Use `memchr` for string lexing (#9888)
## Summary
On `main`, string lexing consists of walking through the string
character-by-character to search for the closing quote (with some
nuance: we also need to skip escaped characters, and error if we see
newlines in non-triple-quoted strings). This PR rewrites `lex_string` to
instead use `memchr` to search for the closing quote, which is
significantly faster. On my machine, at least, the `globals.py`
benchmark (which contains a lot of docstrings) gets 40% faster...
```text
lexer/numpy/globals.py time: [3.6410 µs 3.6496 µs 3.6585 µs]

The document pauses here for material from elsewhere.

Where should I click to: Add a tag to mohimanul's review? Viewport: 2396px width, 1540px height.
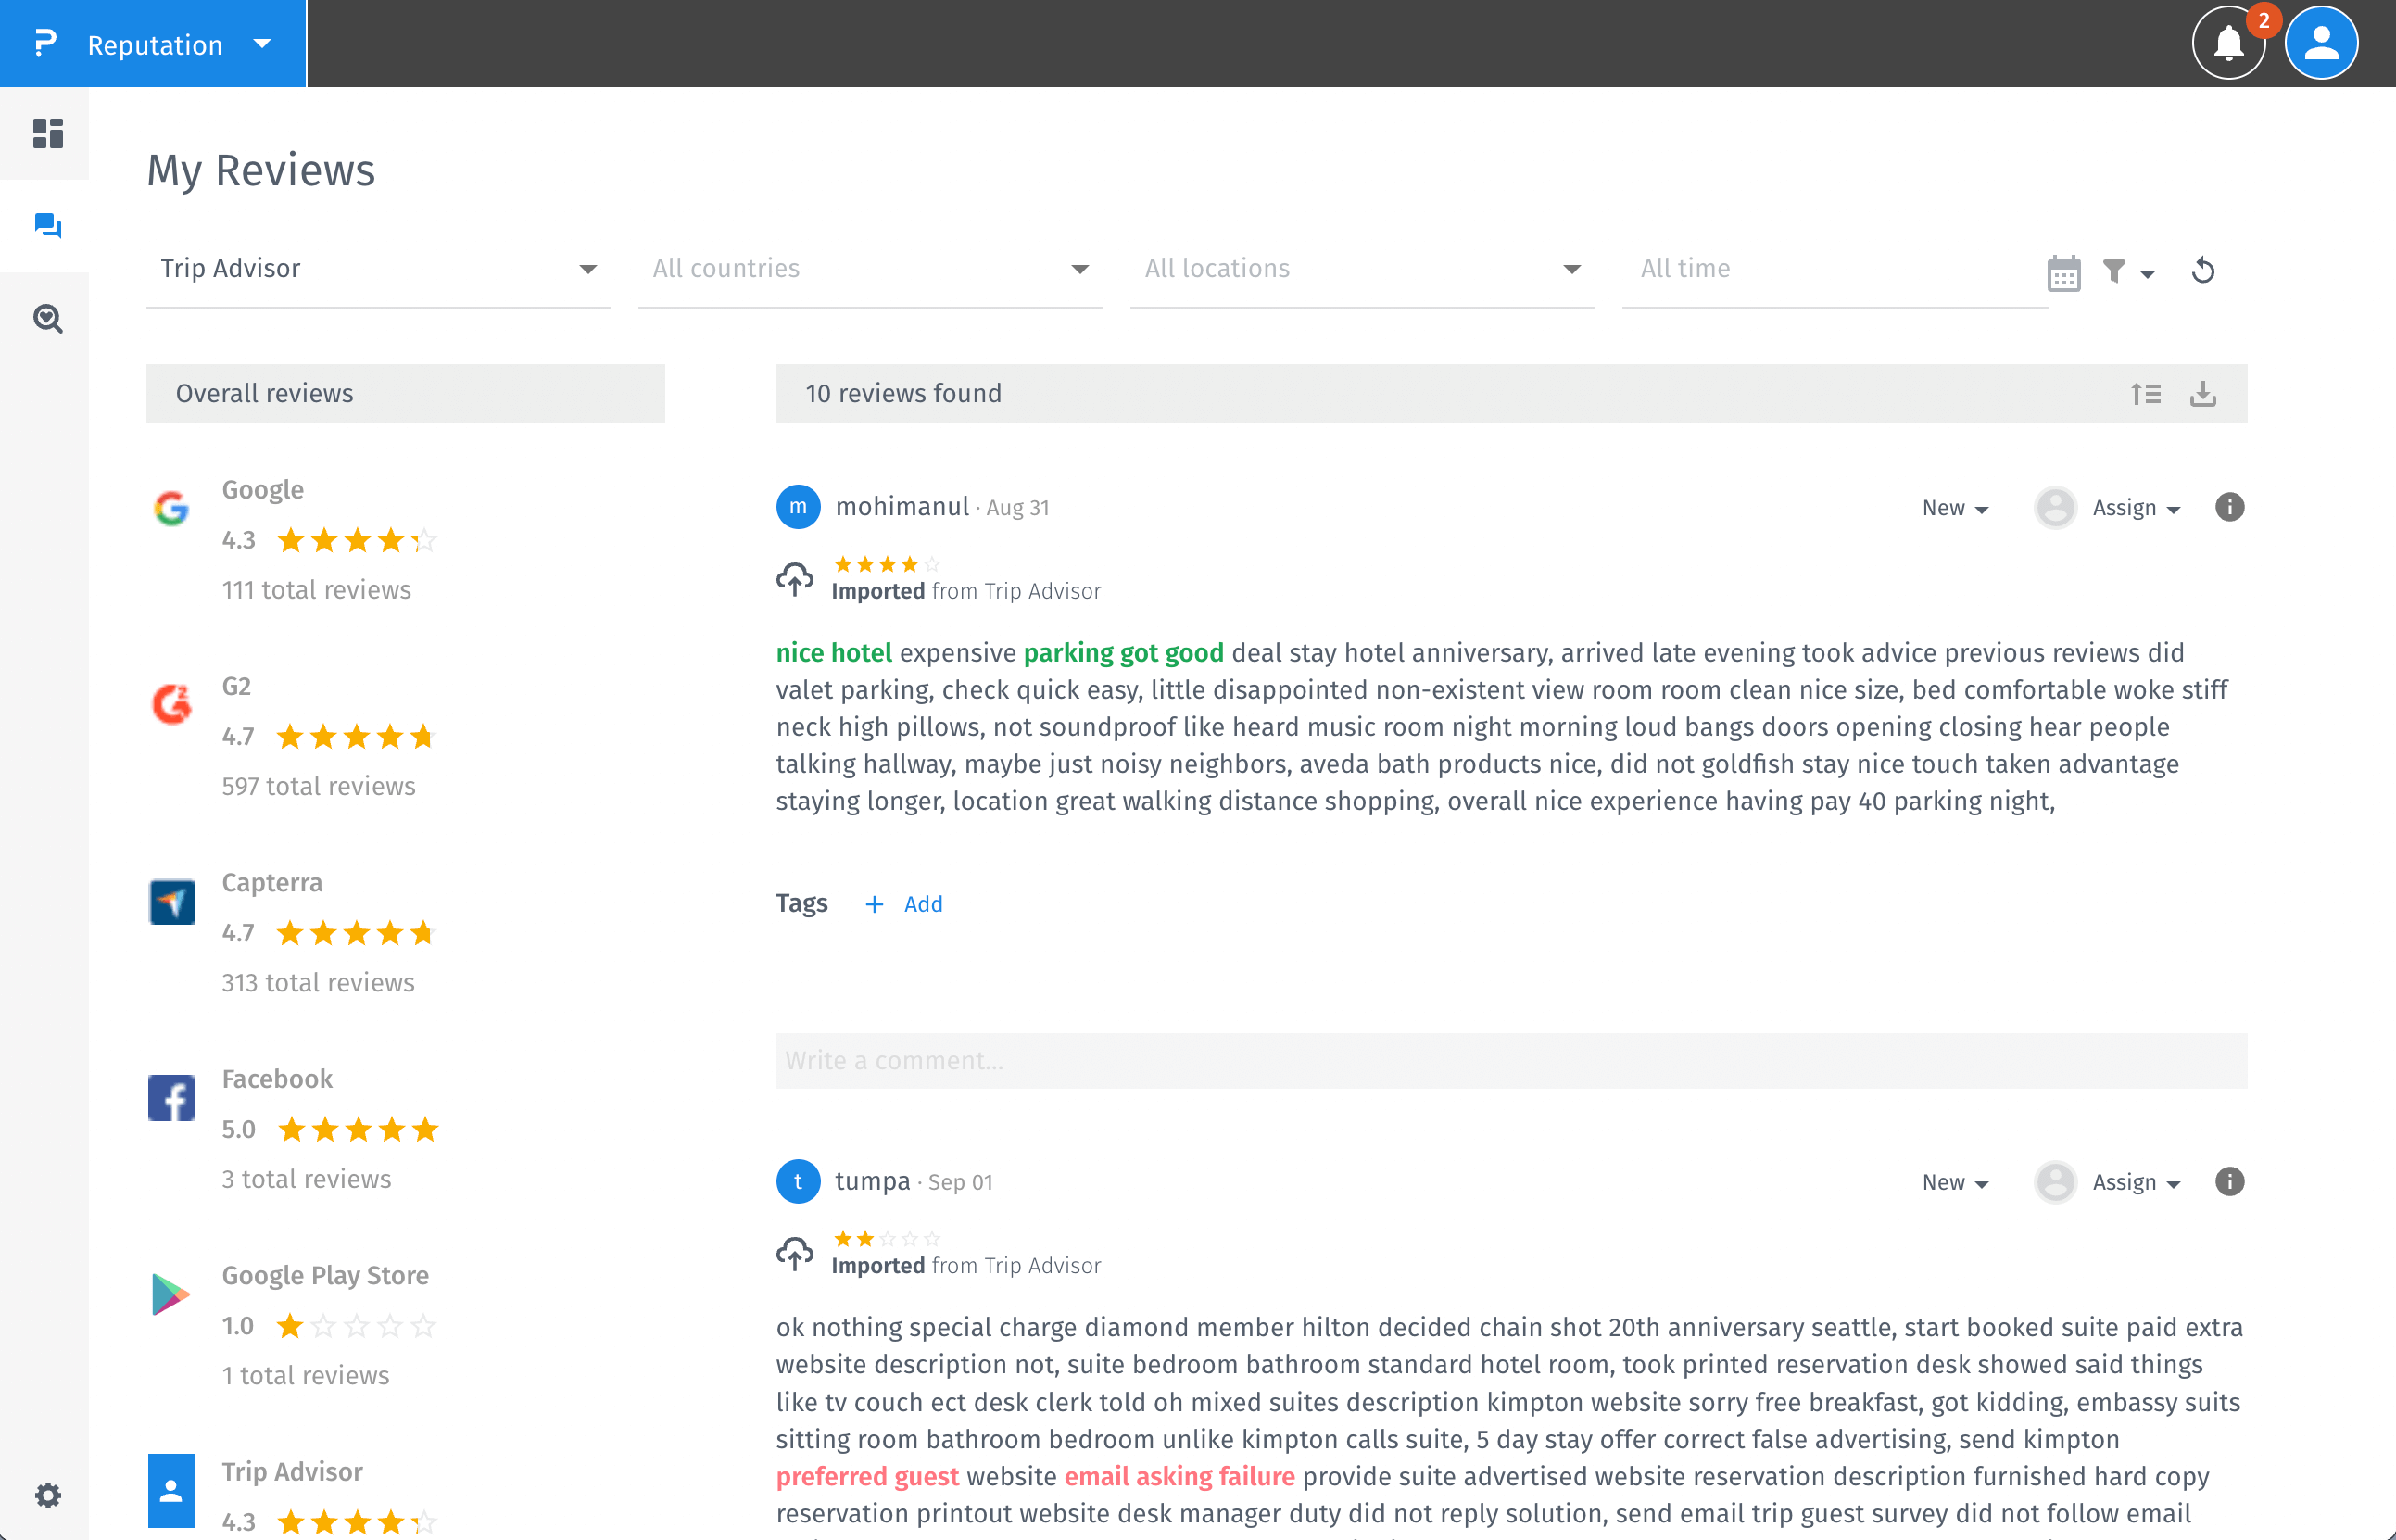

thrpt: [806.53 MiB/s 808.49 MiB/s 810.41 MiB/s]
change:
time: [-40.413% -40.185% -39.984%] (p = 0.00 < 0.05)
thrpt: [+66.623% +67.181% +67.822%]
Performance has improved.
Found 2 outliers among 100 measurements (2.00%)
2 (2.00%) high mild
lexer/unicode/pypinyin.py
time: [12.422 µs 12.445 µs 12.467 µs]
thrpt: [337.03 MiB/s 337.65 MiB/s 338.27 MiB/s]
change:
time: [-9.4213% -9.1930% -8.9586%] (p = 0.00 < 0.05)

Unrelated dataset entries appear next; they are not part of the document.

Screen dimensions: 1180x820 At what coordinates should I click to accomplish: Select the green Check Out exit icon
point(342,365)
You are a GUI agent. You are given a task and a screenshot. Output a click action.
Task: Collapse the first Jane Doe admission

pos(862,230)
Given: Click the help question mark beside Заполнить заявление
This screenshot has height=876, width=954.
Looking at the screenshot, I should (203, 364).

thrpt: [+9.8401% +10.124% +10.401%]
Performance has improved.
Found 3 outliers among 100 measurements (3.00%)
1 (1.00%) high mild
2 (2.00%) high severe
lexer/pydantic/types.py time: [107.45 µs 107.50 µs 107.56 µs]
thrpt: [237.11 MiB/s 237.24 MiB/s 237.35 MiB/s]
change:
time: [-4.0108% -3.7005% -3.3787%] (p = 0.00 < 0.05)
thrpt: [+3.4968% +3.8427% +4.1784%]
Performance has improved.
Found 7 outliers among 100 measurements (7.00%)
2 (2.00%) high mild
5 (5.00%) high severe
lexer/numpy/ctypeslib.py
time: [46.123 µs 46.165 µs 46.208 µs]
thrpt: [360.36 MiB/s 360.69 MiB/s 361.01 MiB/s]
change:
time: [-19.313% -18.996% -18.710%] (p = 0.00 < 0.05)
thrpt: [+23.016% +23.451% +23.935%]
Performance has improved.
Found 8 outliers among 100 measurements (8.00%)
3 (3.00%) low mild
1 (1.00%) high mild
4 (4.00%) high severe
lexer/large/dataset.py time: [231.07 µs 231.19 µs 231.33 µs]
thrpt: [175.87 MiB/s 175.97 MiB/s 176.06 MiB/s]
change:
time: [-2.0437% -1.7663% -1.4922%] (p = 0.00 < 0.05)
thrpt: [+1.5148% +1.7981% +2.0864%]
Performance has improved.
Found 10 outliers among 100 measurements (10.00%)
5 (5.00%) high mild
5 (5.00%) high severe
```